De 1908 a 1912, Hilma deixou de trabalhar temporariamente para cuidar de sua mãe que havia ficado cega. Nesse período não realizou nenhuma pintura mediúnica e aceitava encomendas de retratos para sobreviver.  Aproveitou este tempo para estudar o cristianismo esotérico e a literatura de Steiner sobre o Rosacrucianismo. Antes de 1908, pinturas da série “Paintings for the Temple”foram em parte influenciadas por um conteúdo teosófico, mas quando ela retomou seu trabalho na série em 1912, os símbolos cristãos se tornaram mais acentuados e suas abstrações assumiram uma natureza mais geométrica. Hilma af Klint muda também sua abordagem mediúnica e ao receber as mensagens, decide como interpretá-las e expressá-las. Cada vez mais, suas próprias interpretações encontraram caminho em suas pinturas, mesmo que ela continuasse em contato com os guias espirituais.

Os temas relacionados à estrutura espiritual da existência e muitos dos motivos presentes nas obras anteriores permanecem, como espirais, animais e plantas abstratos e imaginário originado da ciência e do esoterismo. Em “Tree of Knowledge”ela usou todas essas estratégias ao ofertar uma interpretação visionária da narrativa bíblica do Jardim do Éden.

“Tree of Knowledge” (nos 1, 2, 3, 4, 5),1913-1915. Fotos Angela Nogueira.

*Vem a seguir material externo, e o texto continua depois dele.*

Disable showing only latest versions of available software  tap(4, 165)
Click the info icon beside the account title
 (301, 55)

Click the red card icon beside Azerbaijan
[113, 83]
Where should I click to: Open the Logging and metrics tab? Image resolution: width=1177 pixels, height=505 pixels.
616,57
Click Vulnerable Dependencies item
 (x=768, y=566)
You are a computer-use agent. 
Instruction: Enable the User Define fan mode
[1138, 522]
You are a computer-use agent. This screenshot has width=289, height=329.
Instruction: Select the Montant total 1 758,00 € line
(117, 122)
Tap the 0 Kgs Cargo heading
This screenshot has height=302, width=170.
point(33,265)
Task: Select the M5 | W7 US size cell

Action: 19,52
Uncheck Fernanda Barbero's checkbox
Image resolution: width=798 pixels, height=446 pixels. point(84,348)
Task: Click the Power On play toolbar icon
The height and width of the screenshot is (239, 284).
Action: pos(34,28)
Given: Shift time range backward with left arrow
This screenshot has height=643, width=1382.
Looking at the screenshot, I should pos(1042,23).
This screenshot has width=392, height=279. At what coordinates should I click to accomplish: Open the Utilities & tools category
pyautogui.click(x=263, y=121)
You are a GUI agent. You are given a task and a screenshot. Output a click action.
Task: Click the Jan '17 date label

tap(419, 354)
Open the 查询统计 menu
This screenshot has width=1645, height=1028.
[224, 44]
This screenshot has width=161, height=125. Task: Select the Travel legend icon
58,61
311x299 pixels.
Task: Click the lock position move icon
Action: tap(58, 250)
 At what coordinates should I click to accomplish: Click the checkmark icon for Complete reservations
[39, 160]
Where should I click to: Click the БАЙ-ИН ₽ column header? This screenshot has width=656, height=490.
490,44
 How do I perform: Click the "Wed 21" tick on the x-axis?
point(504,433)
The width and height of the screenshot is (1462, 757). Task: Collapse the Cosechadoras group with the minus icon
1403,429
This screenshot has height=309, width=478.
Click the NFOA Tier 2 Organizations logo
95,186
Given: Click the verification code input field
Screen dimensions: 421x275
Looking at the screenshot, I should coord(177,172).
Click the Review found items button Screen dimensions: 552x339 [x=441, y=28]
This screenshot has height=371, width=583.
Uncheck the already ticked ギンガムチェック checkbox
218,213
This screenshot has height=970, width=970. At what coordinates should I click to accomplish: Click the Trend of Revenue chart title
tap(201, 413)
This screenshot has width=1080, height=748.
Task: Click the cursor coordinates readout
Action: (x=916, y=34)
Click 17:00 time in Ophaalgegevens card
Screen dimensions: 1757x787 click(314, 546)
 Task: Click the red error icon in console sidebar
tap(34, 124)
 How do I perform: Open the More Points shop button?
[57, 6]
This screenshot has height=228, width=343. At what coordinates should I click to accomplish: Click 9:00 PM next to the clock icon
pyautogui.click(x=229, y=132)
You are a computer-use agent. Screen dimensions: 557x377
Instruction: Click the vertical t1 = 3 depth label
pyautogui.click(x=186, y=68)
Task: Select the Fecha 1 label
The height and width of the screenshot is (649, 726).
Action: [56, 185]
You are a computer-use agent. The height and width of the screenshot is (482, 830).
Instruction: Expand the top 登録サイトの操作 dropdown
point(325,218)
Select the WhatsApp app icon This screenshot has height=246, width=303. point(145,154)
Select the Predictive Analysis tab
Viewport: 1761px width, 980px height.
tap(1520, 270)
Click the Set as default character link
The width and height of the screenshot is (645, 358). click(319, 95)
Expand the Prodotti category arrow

Continuando a subida pelas rampas do Guggenheim, começo a me sentir como indo de encontro a outra dimensão. O templo imaginado por Hilma é uma associação imediata com a arquitetura deste maravilhoso espaço da arte, também construído com a ideia de ser um “templo do espírito”, conforme recomendado a Frank Loyd Wright pela Baronesa Hilla Rebay, curadora e diretora do museu na época:

 “I want a temple of spirit, a monument!”

Guggenheim, foto Angela Nogueira

O impacto é imediato quando nos aproximamos de “The Swan no.1”que retrata dois cisnes como se estivessem voando, unidos pelo toque de uma asa e pelo encontro de seus bicos, um branco e outro negro, em uma imagem que traz diversas referências: luz e escuridão; macho e fêmea; vida e morte; do simbolismo chinês (yin/yang), onde forças aparentemente contrárias são de fato complementares. A polaridade é aqui representada, contrastante e justaposta, numa espécie de luta ou jogo. Nada mais do que nós, humanos. Azul e amarelo, cores assinaturas de Hilma, presentes no bico e nas nadadeiras das aves, expressam talvez o esforço pelo equilíbrio entre os sexos.

Grupo IX, The Swan (no. 1), 1915. Foto Angela Nogueira.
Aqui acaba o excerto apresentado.